Lo que prometía convertirse en un fin de fiesta precoz y lamentable derivó en la anécdota que coronó el alma de aquella noche. Chueca se vino arriba y nosotros con ella hasta la hora del desguace. Dimos buena cuenta del botín rescatado y, recorriendo las calles de aquel barrio colorido, bailamos, saltamos, ¡perreamos!, nos abrazamos con cualquiera que pasase por nuestro lado, fumamos, gritamos las canciones en vez de cantarlas, reímos a carcajadas y lloramos con total libertad. Nos pusimos de purpurina hasta las cejas, literal, y disfrutamos tanto que ni cuenta me di de los años que habían pasado sin ver amanecer en la calle.
El regreso a casa no fue menos épico que la salida. Primera persona cabreada que nos encontramos, el taxista, más preocupado por la tapicería que por saber a dónde debía llevarnos. Mientras que con él regresaba la normalidad de las caras tristes, fuera del coche, tres llorando de risa, dos desayunando pizza y una que no recordaba ni la dirección de su casa. Quiero quedarme con vosotros para siempre. Quiero vivir la vida impregnada en purpurina. Con ese pensamiento y una sonrisa cuya amplitud ni recordaba, aterricé en la cama que compartía con mi hija, sin preocuparme la osadía de acostarme por primera vez minutos antes de que ella se levantara.
Diego siempre habla de ese día como el momento en el que descubrió a la prima que tenía y que no conocía. Para mí fue la noche en la que pisé Chueca por primera vez sin saber qué me iba a encontrar y no pudo ser mayor acierto ni en mejor compañía. Gracias a él, descubrí un universo paralelo en el que todas las personas podían vestirse, calzarse, maquillarse, caminar, comportarse como les diese la real gana sin recibir a cambio nada más que sonrisas y afecto.

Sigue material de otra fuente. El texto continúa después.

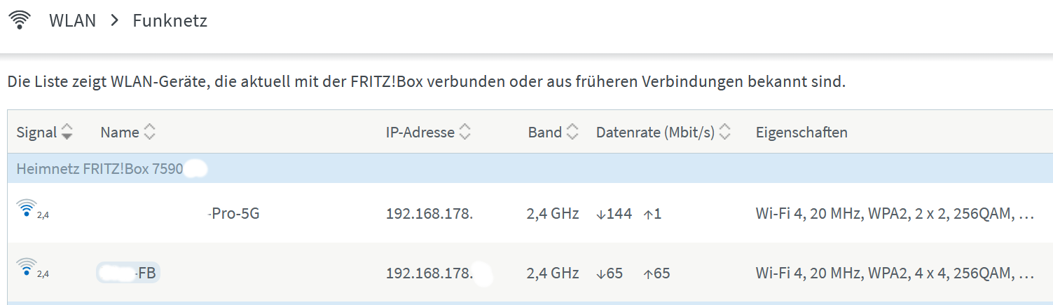Image resolution: width=1053 pixels, height=305 pixels.
Task: Click the Pro-5G device IP address
Action: point(429,213)
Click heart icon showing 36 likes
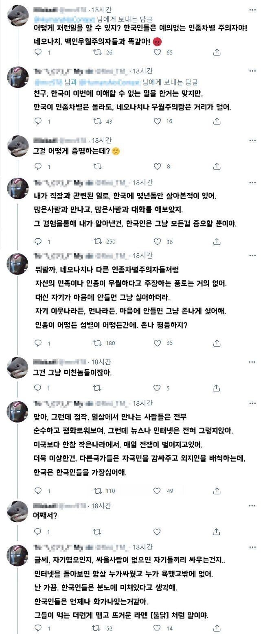 pyautogui.click(x=158, y=242)
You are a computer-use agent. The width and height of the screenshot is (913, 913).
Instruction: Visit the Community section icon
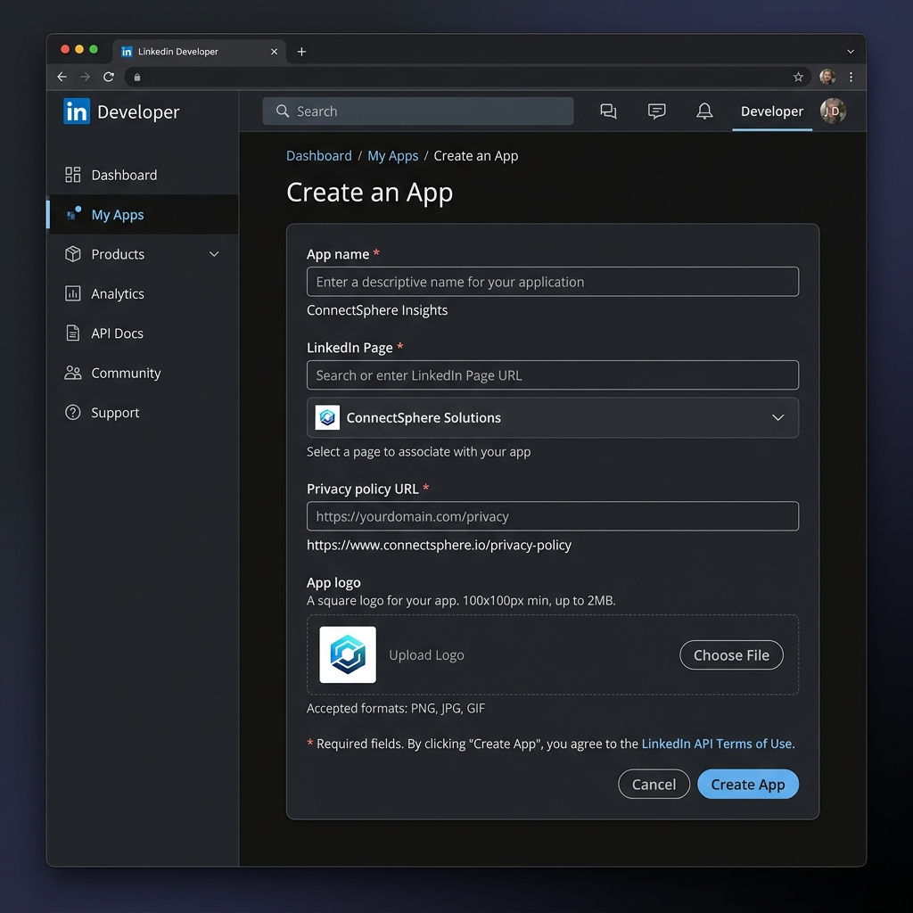click(x=73, y=373)
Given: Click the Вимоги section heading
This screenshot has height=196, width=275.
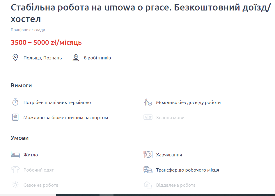Looking at the screenshot, I should (21, 86).
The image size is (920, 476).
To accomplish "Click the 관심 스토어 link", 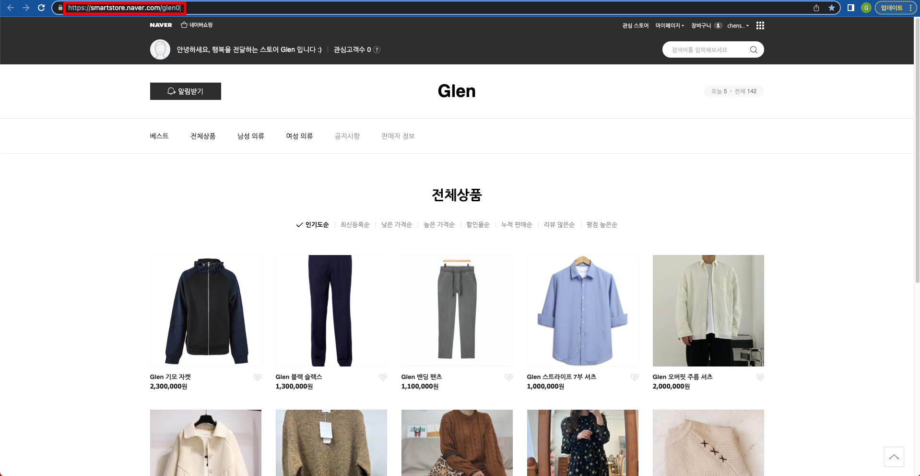I will click(634, 25).
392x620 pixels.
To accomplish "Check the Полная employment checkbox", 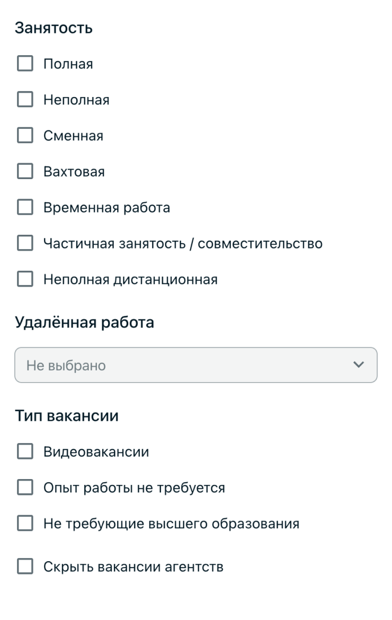I will point(25,63).
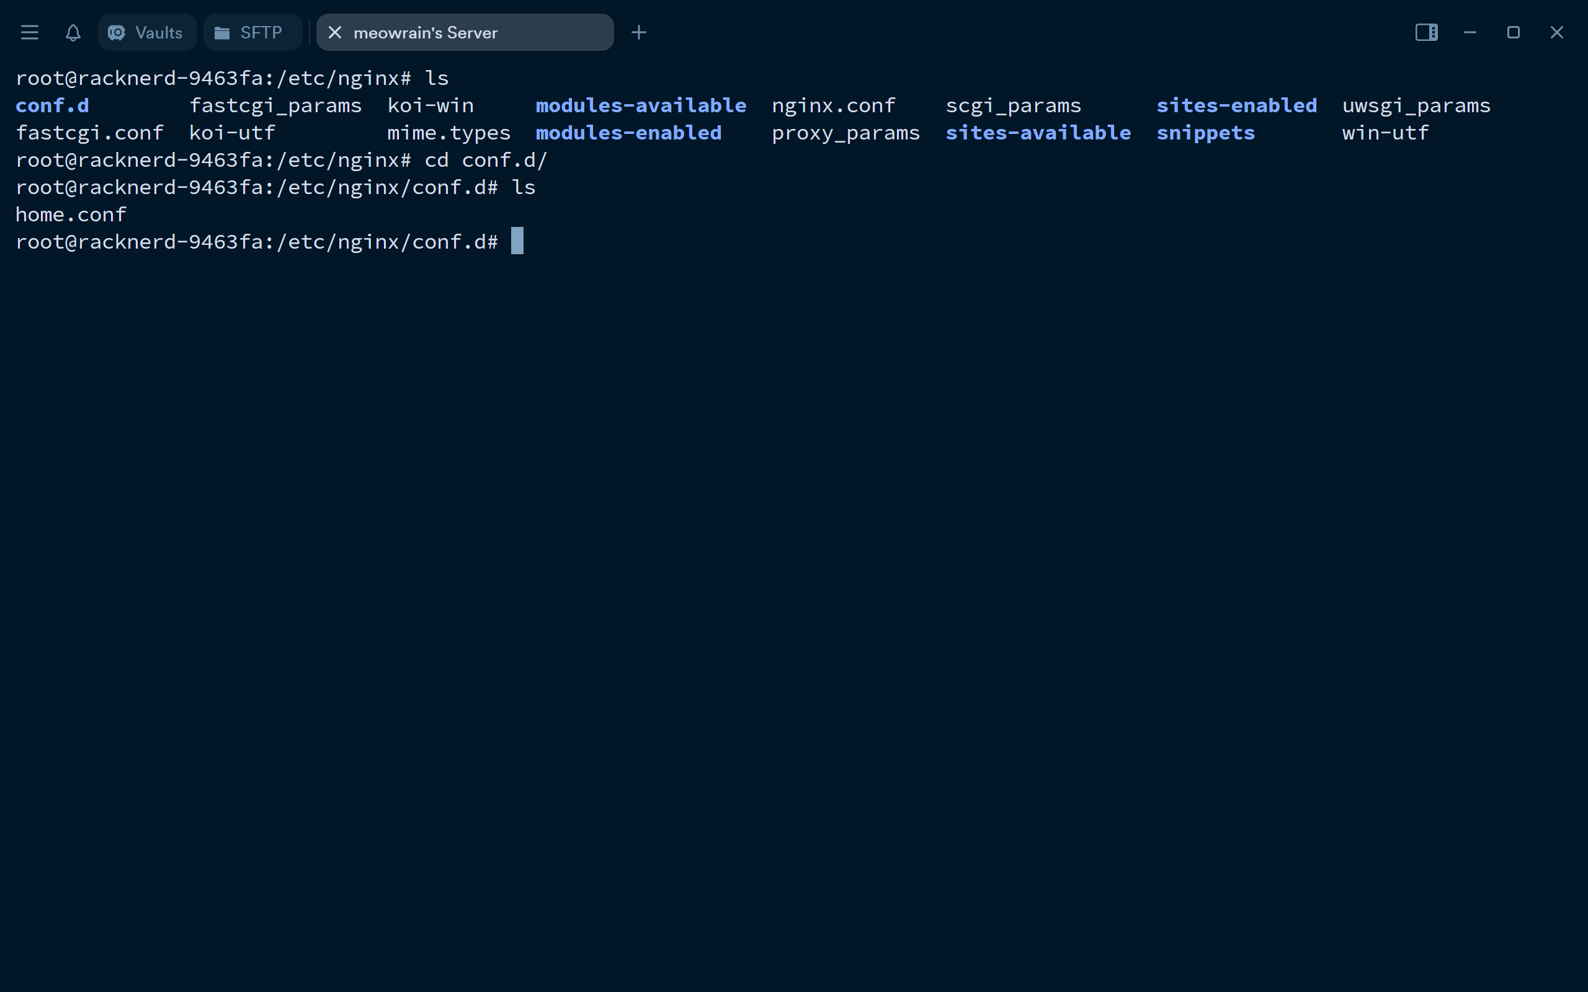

Descubrí un territorio inexplorado también dentro de mí, en el que me sentí más libre y liberada que nunca. Y en ese mapa, supe que podía ser buena madre sin renunciar a ponerme una minifalda de vez en cuando, pintarme de rojo los labios, salir, divertirme y recuperar mi ser, mi esencia, la locura, el buen humor, las ganas de disfrutar, de vivir, de bailar, de reír... Fue una auténtica revelación la consciencia de que nuestra libertad de SER y ESTAR no reside en los actos de las personas sino en la falta de juicio de quien las observa.